K. S. Ezhilarasi,^a D. Reuben Jonathan,^b Shanmugam Sathya,^a K. Prathebha ^a and G. Usha ^a ^*

^aPG and Research Department of Physics, Queen Mary's College, Chennai-4, Tamilnadu, India, and ^bPG and Research Department of Chemistry, Presidency College, Chennai-5, Tamil Nadu, India
^*Correspondence e-mail: guqmc@yahoo.com

(Received 16 April 2014; accepted 23 April 2014; online 26 April 2014)

In the title compound, C₁₆H₁₄O₄, the benzene rings are inclined to one another by 4.91 (7)°. The conformation about the C=O and C=C bonds is trans and cis, respectively. In the crystal, molecules are linked by O—H⋯O hydrogen bonds, forming inversion dimers with an R₂²(14) ring motif.

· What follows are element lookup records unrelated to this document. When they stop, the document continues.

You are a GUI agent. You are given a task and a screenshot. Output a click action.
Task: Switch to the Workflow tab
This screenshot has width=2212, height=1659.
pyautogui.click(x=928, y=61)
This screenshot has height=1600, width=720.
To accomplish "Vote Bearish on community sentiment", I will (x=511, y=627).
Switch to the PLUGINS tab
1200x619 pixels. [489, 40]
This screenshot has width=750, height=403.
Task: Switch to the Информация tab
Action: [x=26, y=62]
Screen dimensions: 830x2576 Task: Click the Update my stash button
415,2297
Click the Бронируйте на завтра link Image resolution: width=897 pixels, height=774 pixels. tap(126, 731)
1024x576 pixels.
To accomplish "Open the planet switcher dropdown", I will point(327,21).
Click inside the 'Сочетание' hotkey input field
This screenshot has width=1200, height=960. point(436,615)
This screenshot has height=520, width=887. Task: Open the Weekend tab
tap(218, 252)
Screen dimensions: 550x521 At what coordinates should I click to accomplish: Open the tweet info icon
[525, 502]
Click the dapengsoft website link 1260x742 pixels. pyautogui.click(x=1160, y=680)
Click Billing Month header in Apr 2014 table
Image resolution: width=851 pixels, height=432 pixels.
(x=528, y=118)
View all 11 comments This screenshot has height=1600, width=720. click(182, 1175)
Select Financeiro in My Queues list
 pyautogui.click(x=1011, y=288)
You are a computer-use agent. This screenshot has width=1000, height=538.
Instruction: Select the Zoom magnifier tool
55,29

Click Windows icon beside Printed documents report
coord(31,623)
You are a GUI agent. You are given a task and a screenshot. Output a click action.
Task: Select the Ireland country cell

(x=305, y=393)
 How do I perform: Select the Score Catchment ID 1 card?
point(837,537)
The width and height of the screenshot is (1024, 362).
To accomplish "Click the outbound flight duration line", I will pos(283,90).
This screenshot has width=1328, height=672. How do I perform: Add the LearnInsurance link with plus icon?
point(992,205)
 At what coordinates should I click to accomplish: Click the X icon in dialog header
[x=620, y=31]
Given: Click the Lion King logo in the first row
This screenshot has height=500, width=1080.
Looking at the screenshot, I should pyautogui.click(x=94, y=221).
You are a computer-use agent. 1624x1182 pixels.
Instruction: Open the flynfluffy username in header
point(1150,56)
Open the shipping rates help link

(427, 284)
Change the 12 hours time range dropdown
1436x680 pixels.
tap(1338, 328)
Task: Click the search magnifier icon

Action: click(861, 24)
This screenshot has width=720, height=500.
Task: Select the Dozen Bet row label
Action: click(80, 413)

The dimers are linked via O—H⋯O and C—H⋯O hydrogen bonds, forming undulating two-dimensional networks lying parallel to (10-1). These networks are linked by further C—H⋯O hydrogen bonds, forming a three-dimensional structure.

CCDC reference: 998945

Related literature

For the biological activity of chalcone derivatives, see: Shenvi et al. (2013 ); Sharma et al. (2012 ); Hsieh et al. (2012 ); Sashidhara et al. (2011 ). For related structures, see: Ahn et al. (2013 ); Jasinski et al. (2011 ). For standard bend lengths, see: Allen et al. (1987 ). For the synthesis, see: Shettigar et al. (2006 ); Patil et al. (2007 ). For graph-set notation, see: Bernstein et al. (1995 ).

Experimental

Crystal data

C₁₆H₁₄O₄
M_r = 270.28
Monoclinic, P 2₁ /n
a = 9.1920 (9) Å
b = 13.8931 (13) Å
c = 10.9299 (10) Å
β = 106.619 (2)°
V = 1337.5 (2) Å³
Z = 4
Mo Kα radiation
μ = 0.10 mm⁻¹
T = 293 K
0.22 × 0.20 × 0.20 mm

Data collection

Bruker Kappa APEXII CCD diffractometer
Absorption correction: multi-scan (SADABS; Bruker, 2004 ) T_min = 0.979, T_max = 0.981
13378 measured reflections
3402 independent reflections
2617 reflections with I > 2σ(I)
R_int = 0.032

Refinement

R[F² > 2σ(F²)] = 0.042
wR(F²) = 0.137
S = 0.91
3384 reflections
181 parameters
H-atom parameters constrained
Δρ_max = 0.22 e Å⁻³
Δρ_min = −0.17 e Å⁻³

Table 1
Hydrogen-bond geometry (Å, °)

D—H⋯A	D—H	H⋯A	D⋯A	D—H⋯A
O2—H2⋯O1ⁱ	0.82	1.90	2.7196 (15)	174
O3—H3A⋯O2ⁱⁱ	0.82	2.03	2.8361 (14)	167
C3—H3⋯O2ⁱⁱ	0.93	2.59	3.2875 (17)	132
C5—H5⋯O1ⁱ	0.93	2.43	3.1498 (17)	134
C12—H12⋯O4ⁱⁱⁱ	0.93	2.47	3.3926 (16)	169
Symmetry codes: (i) -x+1, -y, -z; (ii) $[x-{\script{1\over 2}}, -y+{\script{1\over 2}}, z-{\script{1\over 2}}]$ ; (iii) -x, -y, -z-2.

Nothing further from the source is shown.